→ Problems to work on:
- a) Transcribe the part of the Alaska ferry post starting at "But we, and" and ending at "you spot Jack?".
- b) Answer these questions using the Alaska ferry post:
(i) What does the ferry journey to Alaska cost per person?
(ii) What is the name of the ship the writer traveled on?
(iii) What was the hottest commodity for the people sleeping in tents?
- c) Summarize the Alaska ferry post in two sentences.
-- Provided passage follows --
Roughing It Out on the Alaskan State Ferry

Alaska, US – 2009

“We arrived in Juneau onboard the Matanuska”

Our ship to Alaska
Our vessel, Matanuska

*grinz* I’ve always wanted to say that I’ve arrived somewhere onboard a ship. Any ship it doesn’t matter. But to be able to say that I’ve arrived on a ship with a name as cool as ‘Matanuska’? How lucky is that (I honestly don’t know what Matanuska means, hopefully it’s nothing bad).

At $300 per person for the 3 day journey, getting to Alaska by the state ferry is not the cheapest, nor the fastest way to get from the mainland US to the 49th state.

But for those with the extra time and a sense of adventure, it’s an option worth considering.

Camping on The Deck

When the time came to choose our mode of accommodation, instead of splurging on a cabin we decided to sleep in many of the available public places onboard the ship.

But rumor has it, the best public spot to sleep on an Alaska State Ferry is in the heated solarium on the deck.

Armed with that information, we got to the terminal early and eager to be the first in line.

Tip: If you were one of the first ones to get to the terminal, place your backpack in front of the gate to mark your spot in line.

When we first arrived on the deck

I believe that the solarium was meant to be used as a heated outdoor lounge for ship passengers who would like that feeling of being outdoor, but minus the inconveniences that the outdoor brings.

Inconveniences such as the cold. Thus the rows of overhead heaters above the lounge chairs.

But we, and the rest of the other budget-minded folks overtook the solarium completely, occupying all the lounge chairs and using all the available floor space to put our stuff.

Jack and I managed to get the most primo lounge chairs. They were close enough to the entrance so we could see the view but off the side so we didn’t have people walking all around us.

Tip: Don’t get the deck chairs closest to the entrance.

Can you spot Jack?

The slow folks not-so lucky ones ended up sleeping in the movie theatre (also another highly coveted space), in the public lounge, or were forced to set up tent on the deck floor.

Duct tape was the hottest commodity for the tent people because there were no other ways to secure the tent from being blown away by the wind.

Tip: Bring your stakes and extra duct tape to spare if you’re thinking of pitching up a tent.

Staying Warm on The Ship

Staying warm on the ship was not a problem. The opposite was quite true, in fact. The overhead heaters were blazing in full force as if they were trying to heat the whole ship. I believe we ended up sleeping outside our sleeping bag some nights because it was so bloody warm.

As for the poor folks in the tents…. well, it rained one night with heavy gusts of wind (this is where the extra duct tape would come in handy).

We symphatize with them from the comfort and warmth of our deck chairs. Usually in the form of making bets with fellow deck-chair loungers which tent was going to be blown off the deck next (fortunately, only one tent got blown off but they managed to capture it).

Tip: This is why you don’t want to get the chairs closest to the entrance. You will get rained on.
-- Provided passage concluded --
-- Input data follows --
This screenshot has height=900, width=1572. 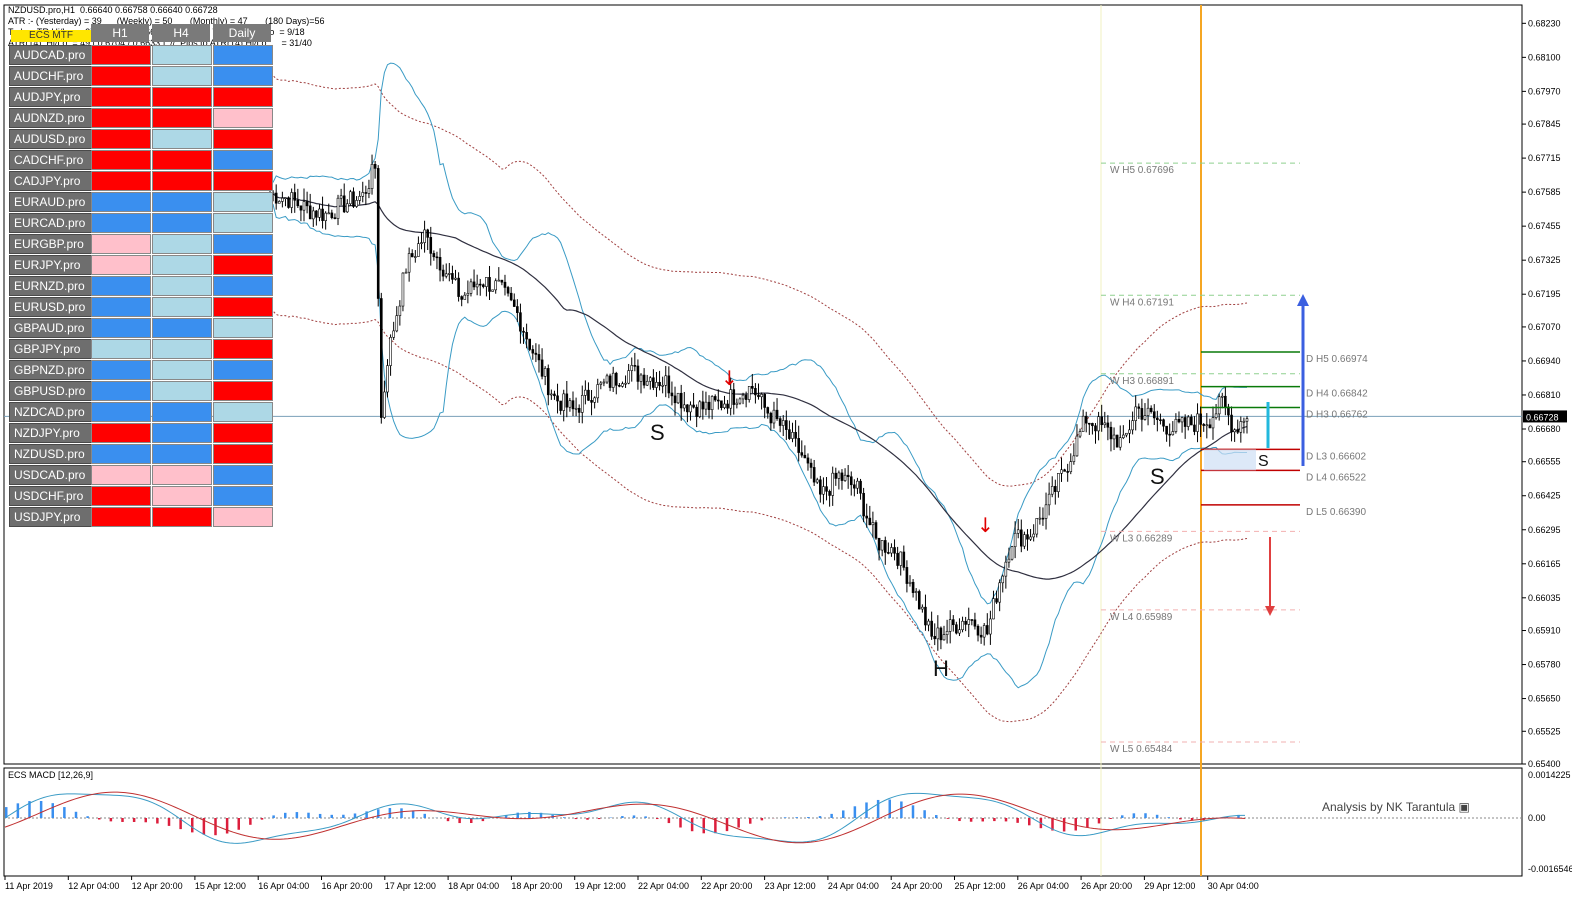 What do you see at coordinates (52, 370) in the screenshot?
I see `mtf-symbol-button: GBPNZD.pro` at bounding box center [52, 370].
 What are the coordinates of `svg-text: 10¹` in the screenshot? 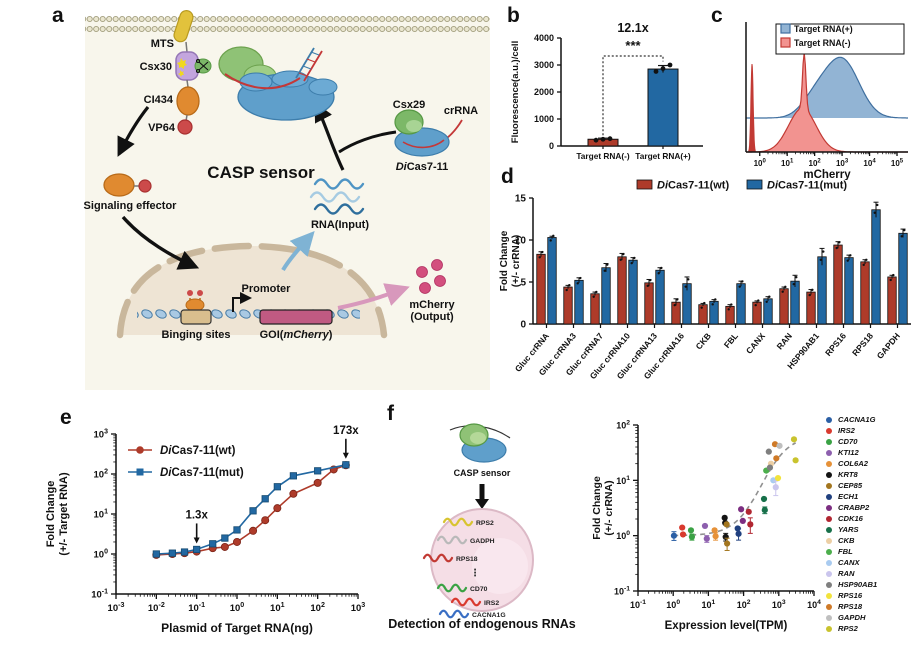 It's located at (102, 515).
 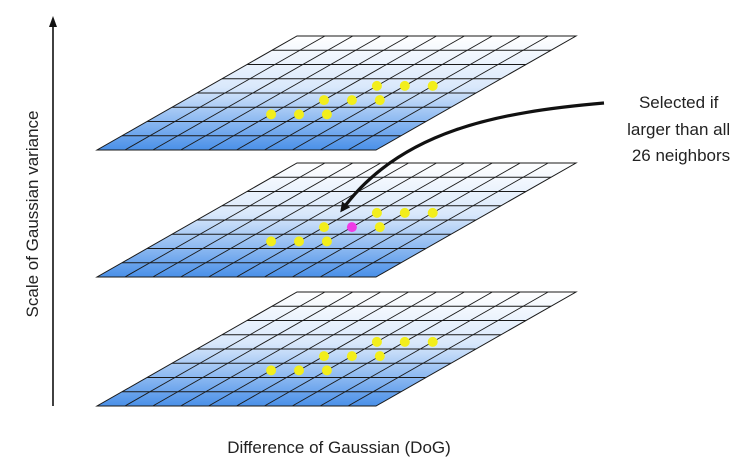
-- Input data concluded --
→ Solution list:
- a)
But we, and the rest of the other budget-minded folks overtook the solarium completely, occupying all the lounge chairs and using all the available floor space to put our stuff.

Jack and I managed to get the most primo lounge chairs. They were close enough to the entrance so we could see the view but off the side so we didn’t have people walking all around us.

Tip: Don’t get the deck chairs closest to the entrance.

Can you spot Jack?

- b)
(i) $300 per person for the three-day journey.
(ii) Matanuska.
(iii) Duct tape.

- c) The Alaska State Ferry costs $300 per person for a three-day journey, and instead of paying for a cabin the writer and Jack slept in the heated solarium on the deck, where budget-minded passengers took over all the lounge chairs and the floor space. The overhead heaters made it so warm that they sometimes slept outside their sleeping bags, while people in tents on the deck faced rain and strong wind, so the writer advises bringing stakes and extra duct tape and avoiding the chairs closest to the entrance.